Half of the survey respondents have never had professional training: Half of survey respondents have never had professional training; 26% received training funded by their employer or another agency, 17% have had training funded through a mix of sources (some from employer, another agency and self-funded) and 7%have undertaken fully self-funded training.
Over a third of respondents indicated that costs and funding were a barrier to training. Among the frequently listed barriers were workload, access to and the availability of training courses, and a lack of employer or wider support.
Respondents were most keen to receive more professional development in: audience development (32%), diversity and inclusion including accessibility, disability awareness, sign language (25%), and programme creation (23%). Environmental sustainability and the climate crisis were also of significant concern (20%).
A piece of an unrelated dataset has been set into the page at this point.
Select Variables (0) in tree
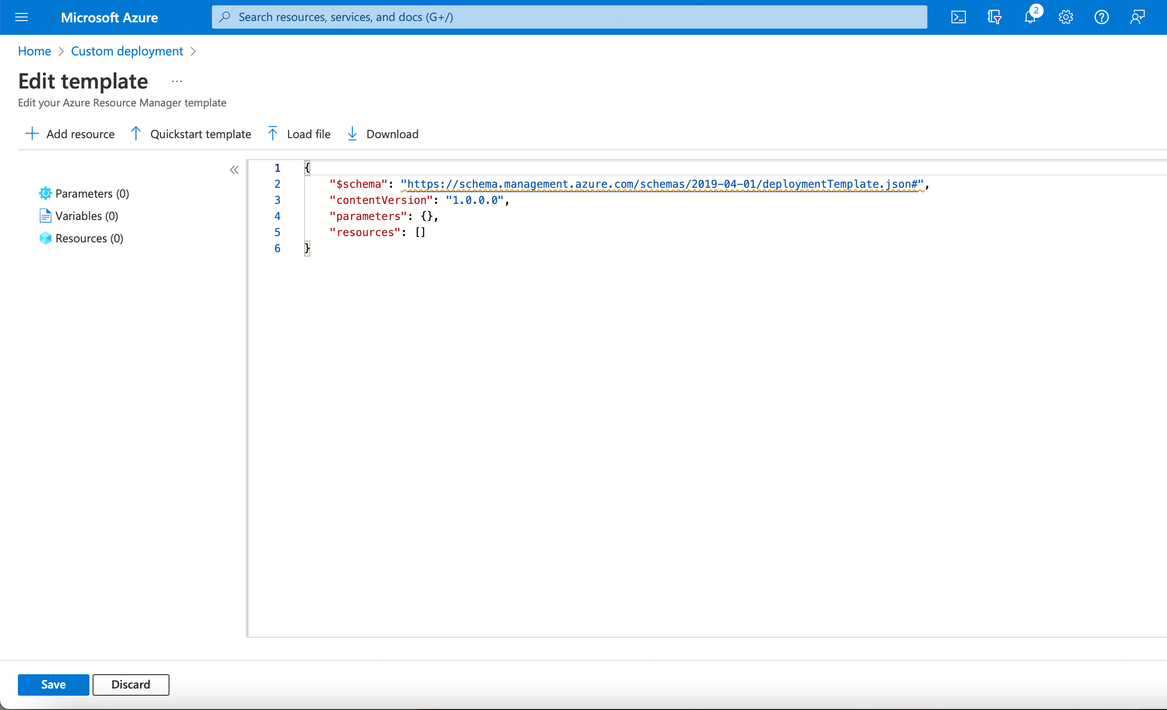The width and height of the screenshot is (1167, 710). [86, 216]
56% of respondents came from a more privileged background:
More than half the sector (56%) come from a more privileged background. 15% had attended an independent school, and 77% had achieved a degree or higher level of education. Film exhibition has a greater proportion of people from a high socio-economic background than other creative industries (52%) and in the general population (37%).
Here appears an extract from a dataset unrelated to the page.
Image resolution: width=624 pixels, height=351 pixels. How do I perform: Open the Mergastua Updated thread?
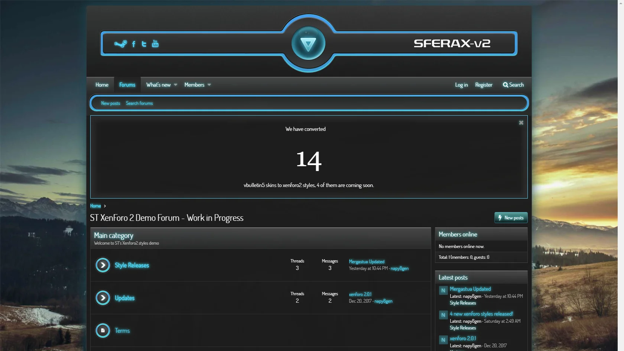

40% of respondents had undertaken unpaid work experience at some point in their career. A larger proportion of people who identified as Black, Asian or ethnically diverse (90%) had a degree-level education, meaning people from these groups have to work harder to achieve the same results as their white counterparts (72%).
The cinema exhibition sector does not reflect the ethnic diversity of the UK:
The survey reveals that the cinema exhibition sector does not reflect the ethnic diversity of the UK, especially as a greater proportion of the respondents are from London and the South East. At all levels of the business, people who are Black, Asian or ethnically diverse are underrepresented. 89% of survey respondents were white, with the UK working age population as a whole standing at 86% white, according to 2011’s census. However, the real gap is greater given the number of jobs in London, where 60% of people are white, according to 2011 statistics. This is almost as true of leaders as junior members of staff, meaning both entry ways to the industry and positions of power are blocked.
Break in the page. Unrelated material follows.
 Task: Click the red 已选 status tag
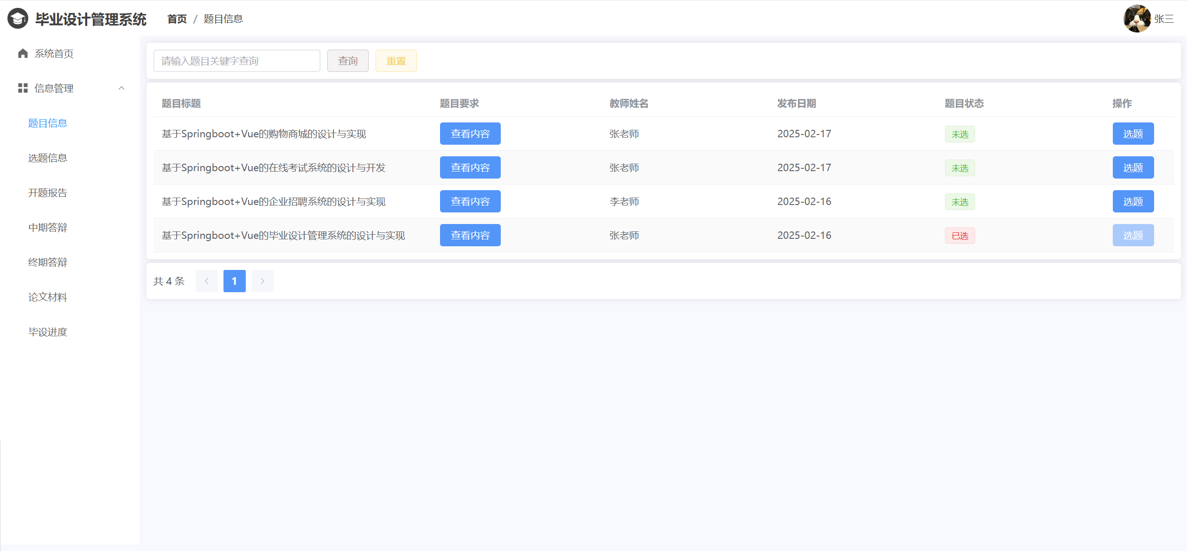click(960, 236)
36% of respondents are in London and South East; 15% across the North of England:
The number of jobs is heavily weighted towards London and the South East. 36% of jobs were in these areas, with only 15% across the North of England (North West, North East, Yorkshire and the Humber) and 14% in Scotland. This reflects both where the majority of cinema screens are in the UK, as well as wider job trends, but we see greater regional development as crucial to the success of the sector.
The Independent Cinema Office is supported by the BFI, awarding funds from the National Lottery.
About the Independent Cinema Office
The Independent Cinema Office (ICO), is the UK’s national body that supports independent cinemas through programming, training, consultancy, cultural distribution and organising Screening Days events that help cinemas broaden their programmes. Their mission is to build an open, thriving, robust cinema sector and for everyone to have access to cinema that nourishes the soul and changes lives.
About the Bridge Group
The Bridge Group is a non-profit consultancy that uses research to promote equality. They do this by supporting organisations of all kinds with independent expertise, research and practical know-how to enable them to make real and lasting impact on diversity and social equality.